_Task description_:
Some entries follow. Reproduce exactly the lines starting at the one with "The image size is (1372, 894)." and stopping after the one with "Expand the 截图 screenshot dropdown arrow".

_Task input_:
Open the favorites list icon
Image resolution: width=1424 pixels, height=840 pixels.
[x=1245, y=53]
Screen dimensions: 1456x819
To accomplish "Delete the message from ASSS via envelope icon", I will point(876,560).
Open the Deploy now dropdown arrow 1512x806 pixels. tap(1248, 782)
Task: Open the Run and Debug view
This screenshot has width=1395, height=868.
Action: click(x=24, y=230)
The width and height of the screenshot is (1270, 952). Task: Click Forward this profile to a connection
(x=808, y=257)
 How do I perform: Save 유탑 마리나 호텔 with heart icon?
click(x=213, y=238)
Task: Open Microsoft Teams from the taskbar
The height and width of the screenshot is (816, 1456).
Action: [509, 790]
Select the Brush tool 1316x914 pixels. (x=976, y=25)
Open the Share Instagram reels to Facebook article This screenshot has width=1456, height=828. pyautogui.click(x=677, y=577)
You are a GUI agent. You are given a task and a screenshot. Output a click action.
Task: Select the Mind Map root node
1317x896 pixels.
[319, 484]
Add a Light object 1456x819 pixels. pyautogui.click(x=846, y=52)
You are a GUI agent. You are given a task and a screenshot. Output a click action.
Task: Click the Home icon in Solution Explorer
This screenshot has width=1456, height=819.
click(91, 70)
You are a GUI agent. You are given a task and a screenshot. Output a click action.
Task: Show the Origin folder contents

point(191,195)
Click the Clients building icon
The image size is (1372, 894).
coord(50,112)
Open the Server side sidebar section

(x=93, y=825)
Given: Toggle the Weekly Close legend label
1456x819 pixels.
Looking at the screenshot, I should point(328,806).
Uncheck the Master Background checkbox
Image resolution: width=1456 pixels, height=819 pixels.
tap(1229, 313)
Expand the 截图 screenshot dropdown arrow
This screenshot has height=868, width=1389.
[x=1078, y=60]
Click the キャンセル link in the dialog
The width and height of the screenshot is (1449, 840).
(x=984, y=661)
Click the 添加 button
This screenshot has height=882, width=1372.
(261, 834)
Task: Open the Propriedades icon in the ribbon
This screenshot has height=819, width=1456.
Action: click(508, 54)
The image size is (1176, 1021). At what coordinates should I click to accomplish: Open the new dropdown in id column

_Exercise response_:
The image size is (1372, 894).
coord(50,112)
Open the Server side sidebar section

(x=93, y=825)
Given: Toggle the Weekly Close legend label
1456x819 pixels.
Looking at the screenshot, I should point(328,806).
Uncheck the Master Background checkbox
Image resolution: width=1456 pixels, height=819 pixels.
tap(1229, 313)
Expand the 截图 screenshot dropdown arrow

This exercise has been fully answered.